In response to the children's interest, Carol brought in clear plastic containers and soil, then gave students plenty of time and encouragement to try out their planting ideas. The kid-inspired techniques included placing potatoes in soil and leaving them in a dark cupboard, freezing them, and planting them in water. Although few students put the seed potatoes in moist soil and left them in a sunny spot, Carol withheld these "conventional" planting directions so students could puzzle things out themselves. She gave them ample time and guidance to record their experiments, theories, and observations in individual potato journals. At class science meetings, children discussed what was happening with their investigations and compiled their observations on a class chart. "These often lead to further investigations," says Carol. "For instance, when one girl noticed her potato had gotten hard and theorized that it was because the water had evaporated, it prompted some investigations of water evaporation," she explains.
"Within a month, most of the plants had died or never sprouted," explains Carol. But rather than resign themselves to "failure," the class tried some problem solving. They brainstormed why the potatoes may not have grown, suggesting that they may have been too cold or overwatered, for instance. The one student whose plant was thriving revealed the conditions of her experiment, and her classmates took careful notes. "We also read excerpts from a potato book, which detailed how to plant potatoes from pieces," says Carol. Armed with this information and new sprouting potatoes from a parent, the students were eager to try again.
"The second time, students were determined to make their experiments work, so they reread directions from the book and worked in pairs to control the amount of water and planting depth," says Carol. Although many students still left potatoes in the dark, a few placed them in the light. Throughout the long-term investigation, she let students grapple with ideas and problems that arose, and come up with solutions on their own. For instance, as the plants outgrew the 12-inch rulers students had selected, they sought other measurement tools, finally settling on more flexible cloth tape measures. At one class meeting, reports Carol, students noted that while all plants had sprouted, those that had been in the light had green sprouts, and theorized that potatoes must need light to remain healthy.

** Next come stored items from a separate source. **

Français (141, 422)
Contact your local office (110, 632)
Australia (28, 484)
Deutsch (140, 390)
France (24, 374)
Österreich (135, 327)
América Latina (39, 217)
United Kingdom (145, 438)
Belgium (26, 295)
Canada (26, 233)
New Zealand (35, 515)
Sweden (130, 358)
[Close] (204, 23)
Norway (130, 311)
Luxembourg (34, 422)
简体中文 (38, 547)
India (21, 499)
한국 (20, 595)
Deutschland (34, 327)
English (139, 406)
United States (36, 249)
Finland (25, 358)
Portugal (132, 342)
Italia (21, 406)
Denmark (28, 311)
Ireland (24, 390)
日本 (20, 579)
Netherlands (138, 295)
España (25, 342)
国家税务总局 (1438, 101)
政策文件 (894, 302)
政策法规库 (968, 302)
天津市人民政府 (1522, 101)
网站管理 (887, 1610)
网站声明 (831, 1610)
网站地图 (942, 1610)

"After discussing and sharing their experiments and theories at subsequent meetings, students would observe their peers' setups and tend to their own, then spend time writing in their journals," says Carol. "Over time, their entries of observations and comparisons became more accurate and informative and helped me assess their skills and plan for future lessons," she notes.
Although students enjoyed watching the potato root systems through the clear plastic containers, they decided it was time to transplant their sprouts to large plastic buckets when the roots reached the bottom. "Even as the buckets got heavier and plants taller, the children insisted on carting them to our class meetings, and eventually, home," reports Carol. The passion for potatoes continued to build throughout the year and beyond. Students were intrigued as they dug up small potatoes from plants at school and home. Curiosity about their own potatoes and questions about other types of potatoes inspired new investigations. Parents, other teachers, and visitors came by to see the bucket-grown potatoes they'd heard so much about. What started as a simple student-directed exploration of these humble tubers evolved into a longterm investigation that incorporated skills and concepts across the disciplines.

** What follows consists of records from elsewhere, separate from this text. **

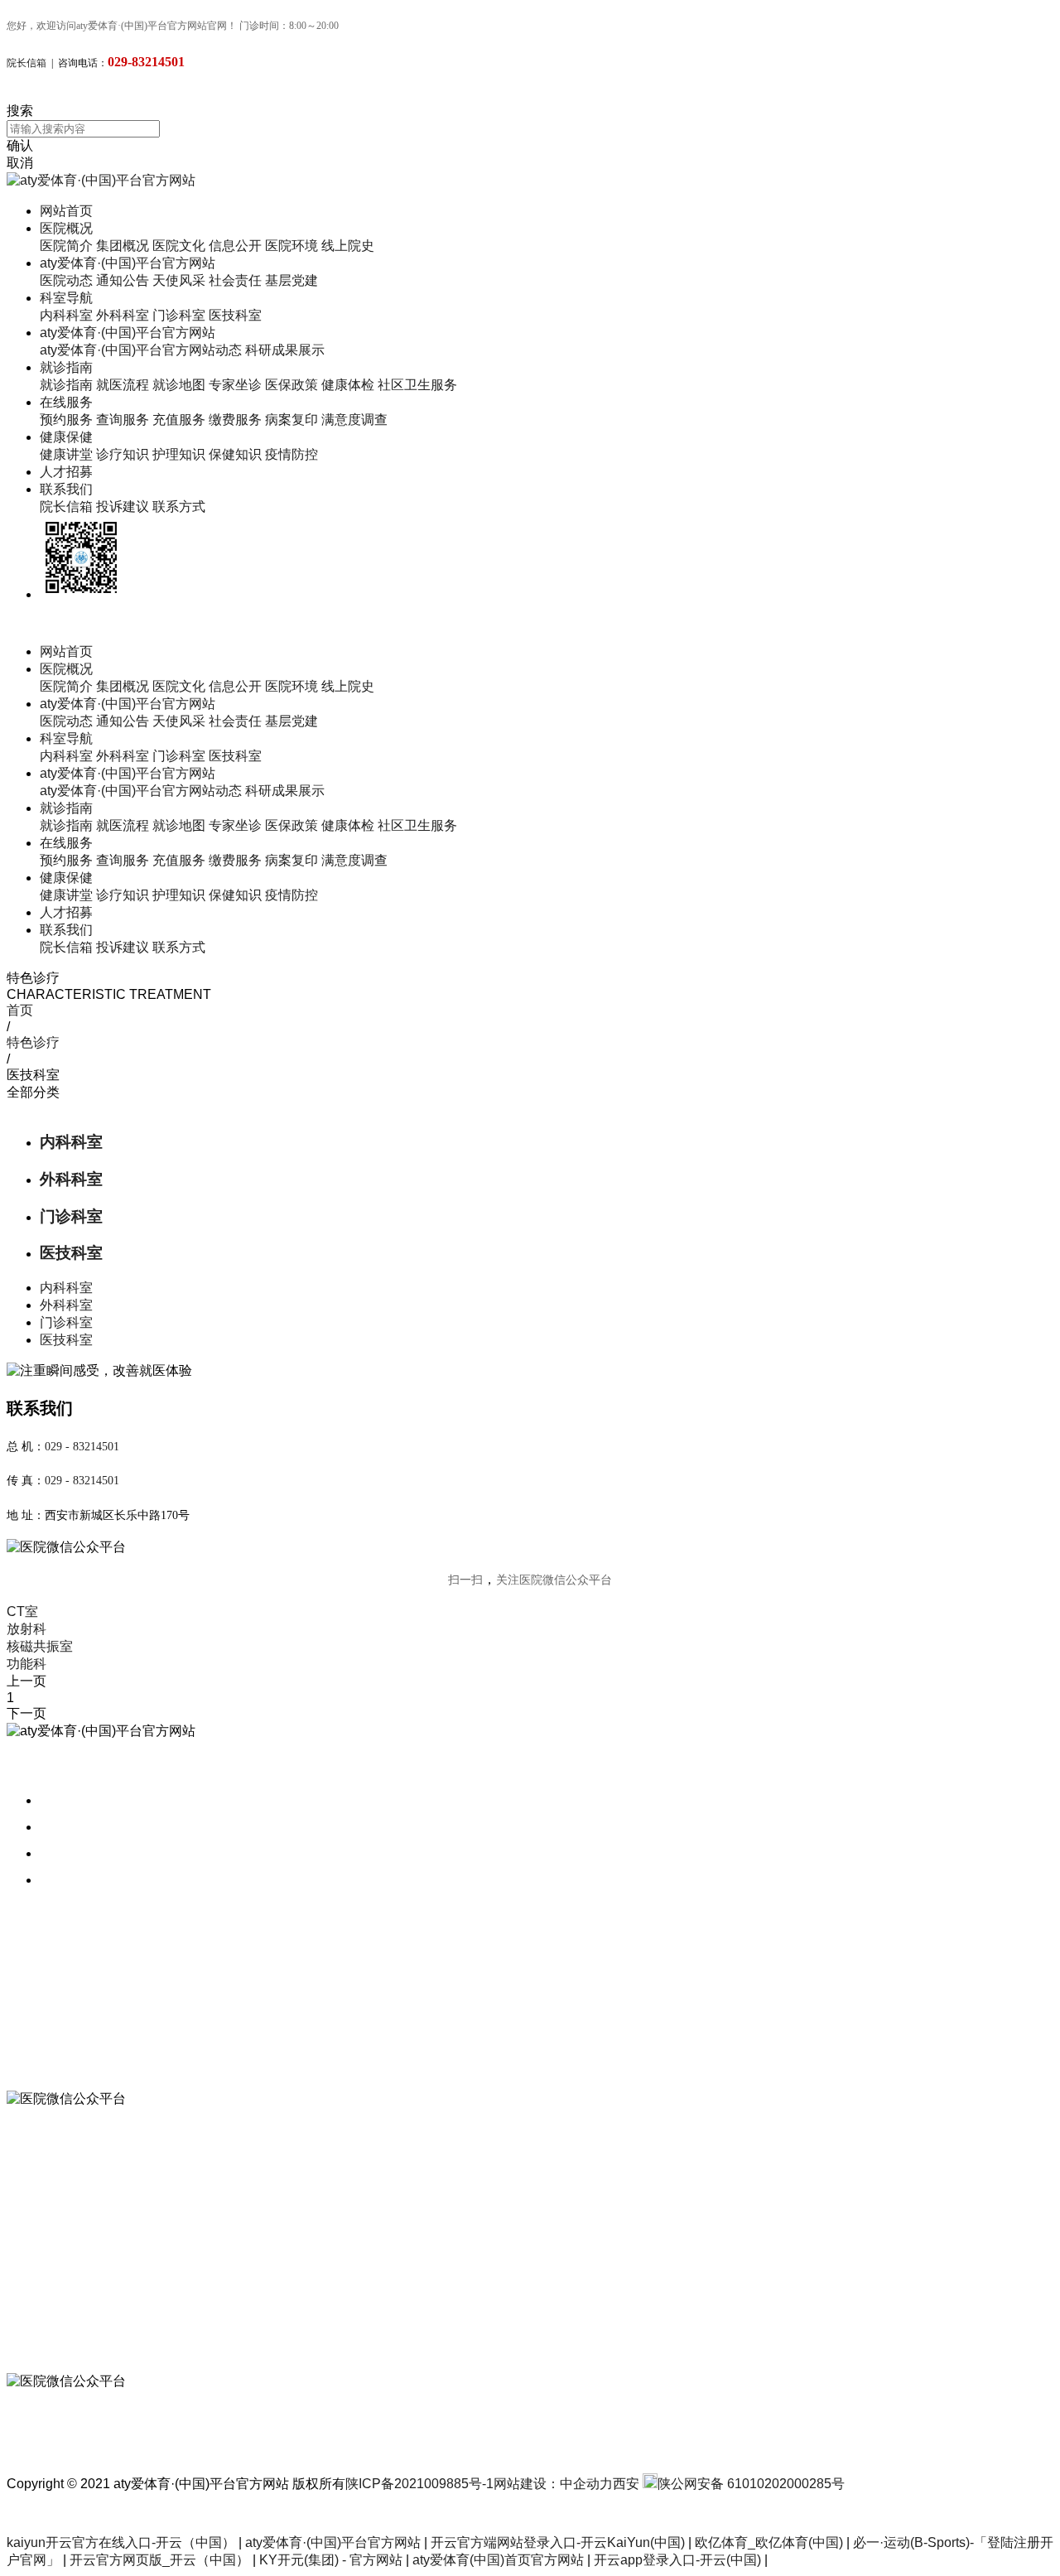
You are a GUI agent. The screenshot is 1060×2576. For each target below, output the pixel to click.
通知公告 (122, 280)
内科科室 (66, 315)
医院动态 (66, 280)
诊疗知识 (122, 454)
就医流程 (122, 385)
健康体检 (347, 385)
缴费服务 (235, 419)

"At one point during the project, I had called the Extension Service to ask about growing potatoes indoors in containers and they said it couldn't be done," notes Carol. But that didn't phase her students! They saw themselves as scientists conducting and learning from their own experiments.
"I feel that the key to this long-term inquiry's success was giving my students the time to observe their plants, try out and discuss their ideas, ask questions, and allow their interests and skills to develop naturally," reports Carol. "Once I lay the groundwork on how to think and act like a scientist, I listen carefully to what the children say and what interests them, then provide guidance and materials to help them. At first it was difficult to give up some of my control and let the children's interest guide our days, but I am convinced this is what made the difference," she explains. "I take my cues from their interests, and join in their inquiries rather than control the curriculum."
This story is based on a conversation with Carol and excerpts from her chapter in the book Beyond the Science Kit, edited by Wendy Saul and Jeanne Reardon, 1996, Portsmouth, NH: Heinemann.